Un puñado de hombres, los más próximos al altillo del timón, escuchaban lo que hablábamos. Finan venía conmigo, como es natural, al igual que Cerdic, Sihtric, Rypere y Clapa. Eran de mi guardia, mis hombres de confianza, mis compañeros, mis hermanos de sangre, hombres que me habían jurado fidelidad, que estaban conmigo aquella noche porque se fiaban de mí, aun sin saber a dónde nos dirigíamos ni por qué motivo.
—¿A qué vamos entonces? —Ralla volvió a la carga.
Sabiendo que la respuesta bastaría para encandilarlo, callé un momento.
—Vamos a rescatar a lady Æthelflaed —le dije, por fin.
Hubo comentarios entre quienes nos escuchaban; un murmullo de voces susurrantes llevó la noticia hasta las bancadas de proa del
Águila del mar
. Mis hombres sabían que iban a embarcarse en una aventura peligrosa, estaban intrigados por la firmeza con que les pedí que guardasen el secreto y debían de haberse imaginado que habíamos zarpado por algo relacionado con la difícil situación por la que pasaba lady Æthelflaed. En ese momento, se lo estaba confirmando.
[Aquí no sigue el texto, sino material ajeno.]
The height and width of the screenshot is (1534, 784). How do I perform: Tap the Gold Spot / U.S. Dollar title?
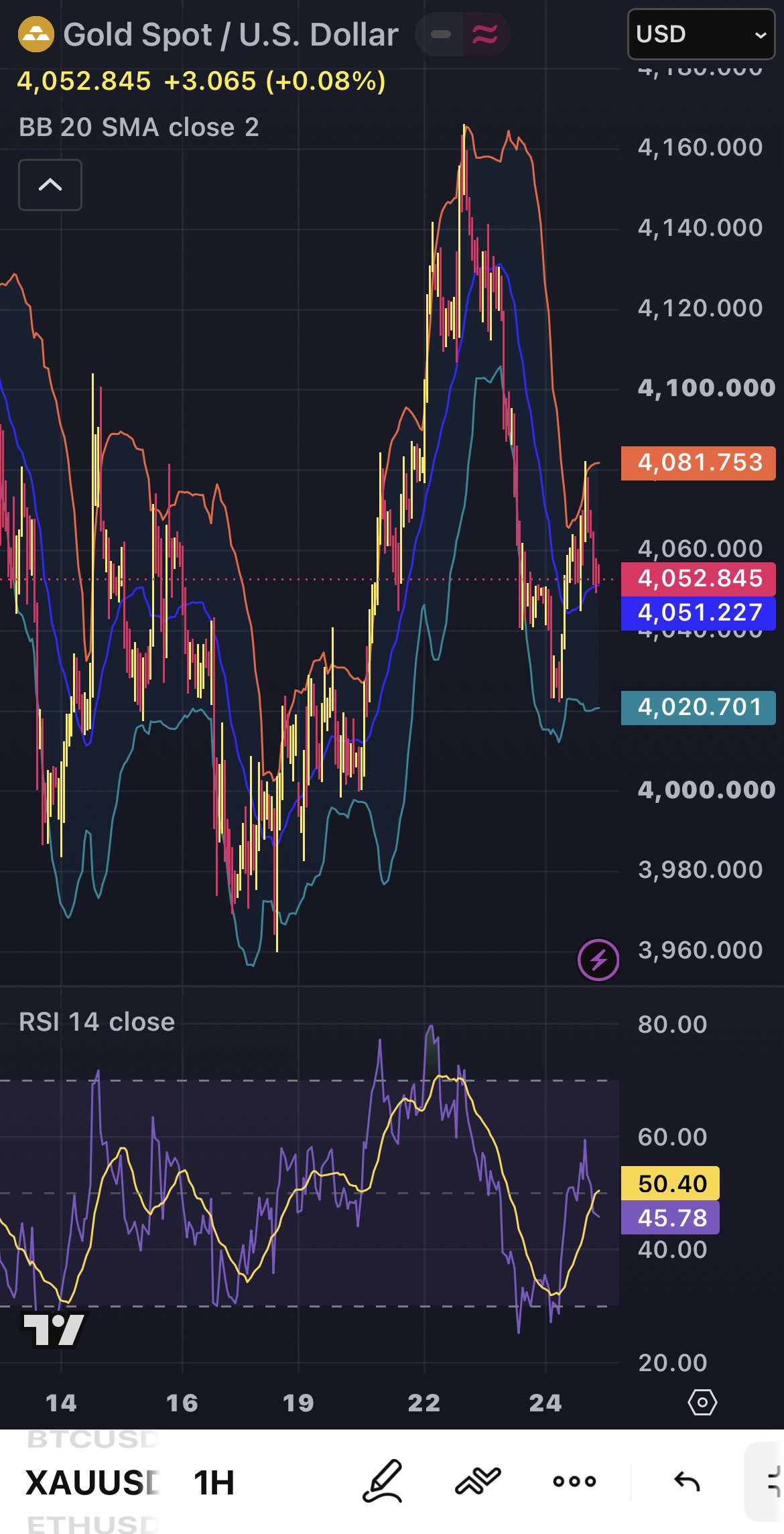(x=231, y=34)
Se oyó el crujido del gobernalle, mientras Ralla rectificaba el rumbo levemente.
—¿Cómo? —preguntó.
—A partir de ahora —dije, como si no le hubiera escuchado y hablando en voz lo bastante alta como para que todos los hombres pudieran escucharme—, el rey comenzará a reunir el rescate de su hija. Si tenéis diez brazaletes, os veréis obligados a desprenderos de cuatro. Si tenéis plata guardada, los hombres del rey darán con ella y se llevarán su parte. Lo que hoy nos proponemos evitaría todo eso.
Más murmullos. Entre terratenientes y comerciantes de Wessex ya reinaba el descontento por el dinero que tendrían que desembolsar. Alfredo había comprometido toda su fortuna, pero necesitaría más, mucho más, y las enconadas discusiones que mantenían sus consejeros eran la única razón de que aún no hubiera dado comienzo la recaudación. Algunos exigían una contribución por parte de la Iglesia porque, si bien el clero insistía en que no tenía nada, todo el mundo estaba al tanto de las riquezas que se amontonaban en los monasterios. La respuesta de la Iglesia fue amenazar con la excomunión a cualquiera que osase echar mano de uno solo de los peniques de plata destinados a Dios o, mejor dicho, a los obispos y abades de su dios. Aunque confiaba en que no haría falta reunir el rescate, había sugerido que la Iglesia lo pagase en su totalidad, pero nadie escuchó mi consejo, como es de imaginar.